● WHAT IS NEEDED:
Excluding pictures, retype the line with "Task: Click the AnyMP4 app logo icon" and each line that follows it to the end of the data below, word for word.

(Items from a dataset)
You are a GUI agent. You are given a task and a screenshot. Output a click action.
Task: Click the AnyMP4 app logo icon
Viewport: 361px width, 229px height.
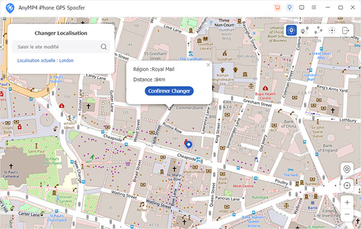tap(10, 8)
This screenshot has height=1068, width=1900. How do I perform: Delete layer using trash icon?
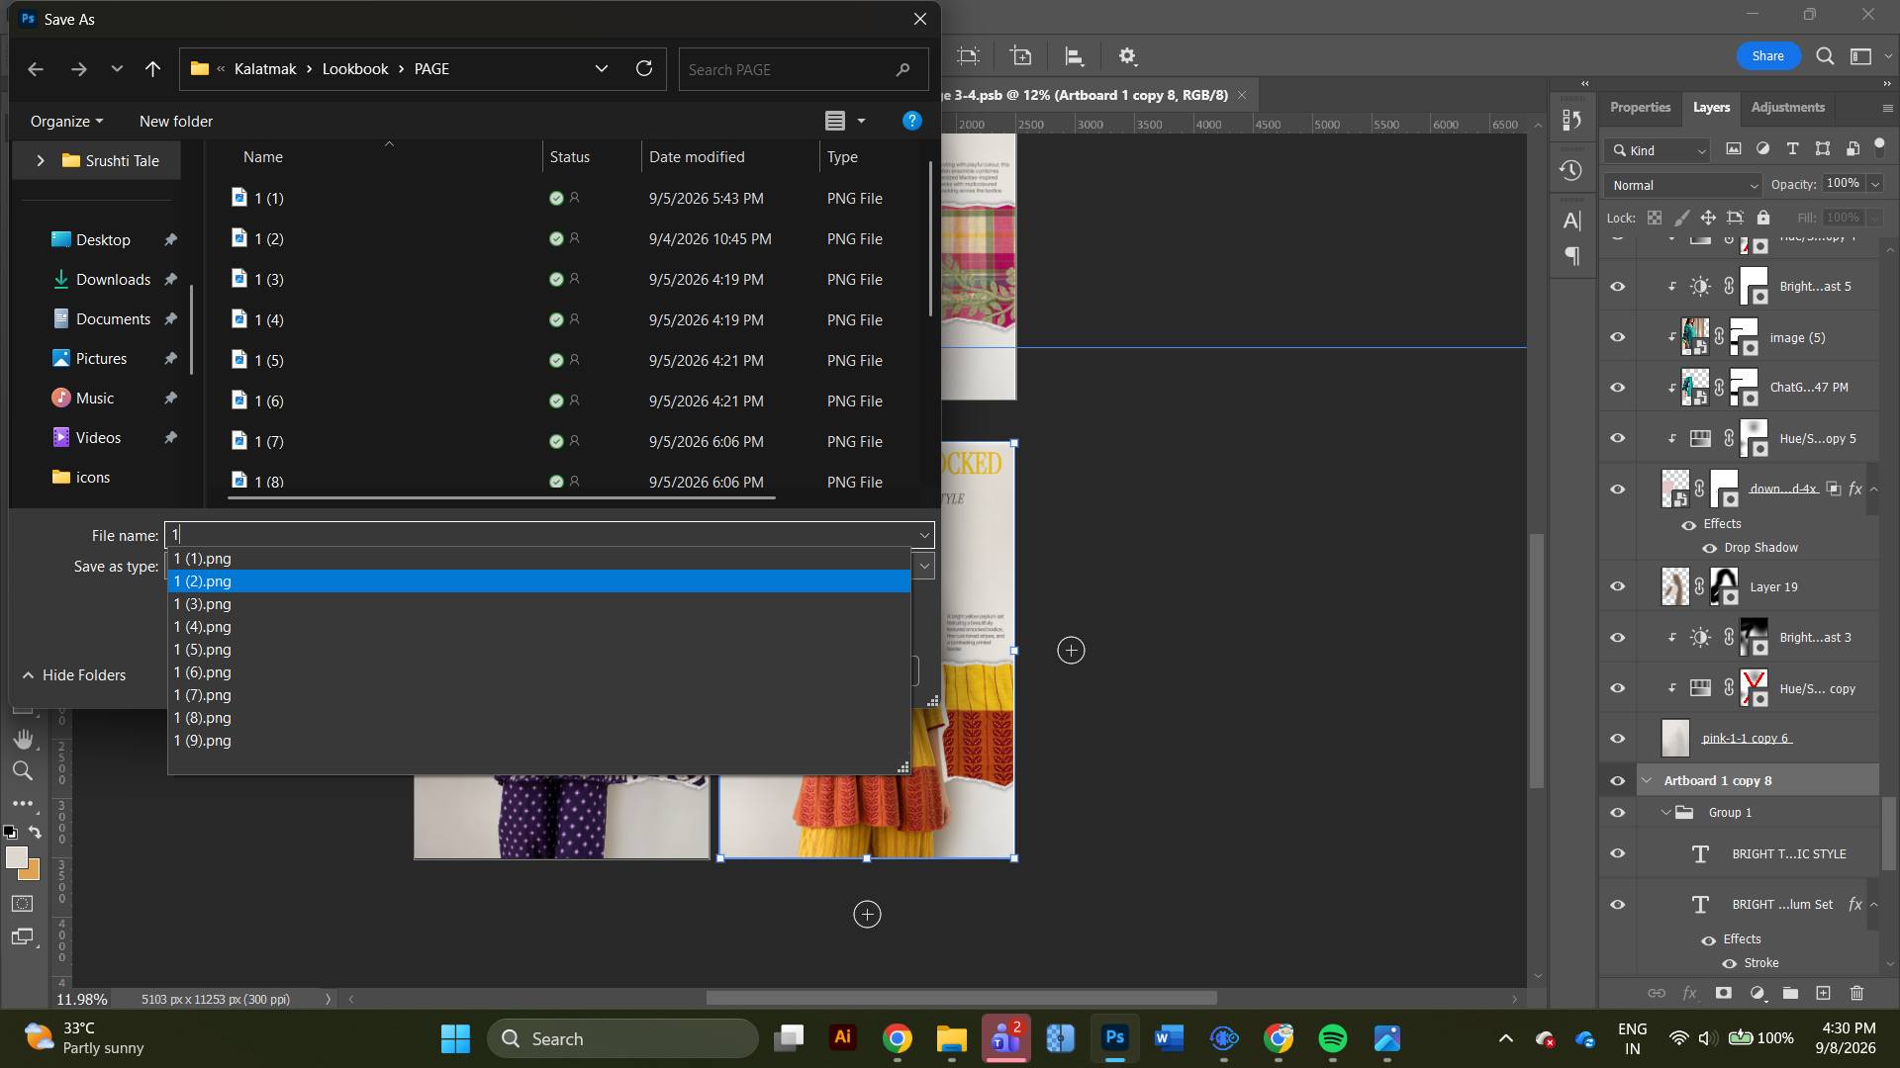coord(1856,993)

● TASK OUTPUT:
Task: Click the AnyMP4 app logo icon
Viewport: 361px width, 229px height.
tap(10, 8)
This screenshot has height=1068, width=1900. How do I perform: Delete layer using trash icon?
coord(1856,993)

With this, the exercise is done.